Metadata-Version: 2.4
Name: mindforge-kb
Version: 0.2.0
Summary: A local semantic memory engine that transforms AI conversation transcripts into a structured, queryable knowledge base.
Author: Accelerated Industries
License: BUSL-1.1
Project-URL: Homepage, https://github.com/AcceleratedIndustries/MindForge
Project-URL: Repository, https://github.com/AcceleratedIndustries/MindForge
Project-URL: Issues, https://github.com/AcceleratedIndustries/MindForge/issues
Project-URL: Documentation, https://github.com/AcceleratedIndustries/MindForge/blob/main/README.md
Keywords: knowledge-base,semantic-memory,llm,mcp,knowledge-graph,rag,agents
Classifier: Development Status :: 4 - Beta
Classifier: Intended Audience :: Developers
Classifier: License :: Other/Proprietary License
Classifier: Operating System :: OS Independent
Classifier: Programming Language :: Python :: 3
Classifier: Programming Language :: Python :: 3.10
Classifier: Programming Language :: Python :: 3.11
Classifier: Programming Language :: Python :: 3.12
Classifier: Programming Language :: Python :: 3.13
Classifier: Topic :: Scientific/Engineering :: Artificial Intelligence
Classifier: Topic :: Software Development :: Libraries :: Python Modules
Requires-Python: >=3.10
Description-Content-Type: text/markdown
License-File: LICENSE
Requires-Dist: networkx>=3.4.2
Requires-Dist: pyyaml>=6.0
Provides-Extra: embeddings
Requires-Dist: sentence-transformers>=5.4.1; extra == "embeddings"
Requires-Dist: faiss-cpu>=1.13.2; extra == "embeddings"
Requires-Dist: numpy>=1.24.0; extra == "embeddings"
Provides-Extra: mcp
Requires-Dist: mcp>=1.27.0; extra == "mcp"
Provides-Extra: eval
Requires-Dist: pyyaml>=6.0; extra == "eval"
Provides-Extra: all
Requires-Dist: mindforge-kb[embeddings,eval,mcp]; extra == "all"
Provides-Extra: dev
Requires-Dist: pytest>=8; extra == "dev"
Requires-Dist: pytest-asyncio>=1.0; extra == "dev"
Requires-Dist: pytest-cov>=7.1.0; extra == "dev"
Requires-Dist: pyyaml>=6.0; extra == "dev"
Requires-Dist: ruff>=0.8; extra == "dev"
Requires-Dist: mypy>=1.13; extra == "dev"
Requires-Dist: hypothesis>=6; extra == "dev"
Requires-Dist: bandit[toml]>=1.7; extra == "dev"
Requires-Dist: types-PyYAML; extra == "dev"
Requires-Dist: types-networkx; extra == "dev"
Dynamic: license-file

# MindForge

**Transform messy AI conversations into a structured, queryable knowledge base.**

MindForge is a local-first semantic memory engine. Feed it raw conversation transcripts and it distills them into atomic, interlinked concepts -- complete with a knowledge graph, wiki-style links, and optional vector search. Think of it as a second brain that actually organizes itself.

---

## Why MindForge?

Every conversation with an AI produces knowledge. Most of it vanishes into scroll history.
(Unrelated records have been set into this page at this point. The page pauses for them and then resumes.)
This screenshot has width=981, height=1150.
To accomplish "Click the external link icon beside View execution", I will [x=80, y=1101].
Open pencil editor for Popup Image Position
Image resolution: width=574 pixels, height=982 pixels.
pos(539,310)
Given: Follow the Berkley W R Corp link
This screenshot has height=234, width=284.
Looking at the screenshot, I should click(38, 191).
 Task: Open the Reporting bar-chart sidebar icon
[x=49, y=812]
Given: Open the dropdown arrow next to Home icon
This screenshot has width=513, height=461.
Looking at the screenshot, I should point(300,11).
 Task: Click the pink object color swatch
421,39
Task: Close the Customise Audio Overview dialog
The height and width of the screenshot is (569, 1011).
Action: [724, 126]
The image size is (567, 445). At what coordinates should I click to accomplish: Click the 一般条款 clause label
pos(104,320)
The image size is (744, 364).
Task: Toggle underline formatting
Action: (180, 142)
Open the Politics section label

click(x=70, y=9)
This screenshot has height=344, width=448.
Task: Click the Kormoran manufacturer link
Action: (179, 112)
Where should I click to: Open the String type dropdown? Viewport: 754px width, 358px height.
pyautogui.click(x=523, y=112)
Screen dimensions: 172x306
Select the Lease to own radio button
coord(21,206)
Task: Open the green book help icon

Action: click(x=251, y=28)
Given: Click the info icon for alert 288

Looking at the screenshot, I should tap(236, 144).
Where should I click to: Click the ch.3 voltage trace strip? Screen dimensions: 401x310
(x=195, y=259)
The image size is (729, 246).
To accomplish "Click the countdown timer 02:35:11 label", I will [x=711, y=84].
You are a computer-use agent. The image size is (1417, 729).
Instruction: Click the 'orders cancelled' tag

MindForge captures that knowledge and turns it into something you can **navigate, query, and build on**:

- **Concepts, not conversations** -- Each idea becomes its own clean Markdown file
- **Relationships are explicit** -- Wiki-style `[[links]]` and typed edges (`uses`, `depends_on`, `enables`)
- **Knowledge graph included** -- Visualize how concepts connect
- **Semantic search ready** -- Find concepts by meaning, not just keywords
- **LLM-powered extraction** -- Optionally use Ollama or any OpenAI-compatible API for dramatically better results
- **100% local** -- No cloud required. Your knowledge stays yours.

---

## Install

Pick the path that matches you:

### Python users (recommended)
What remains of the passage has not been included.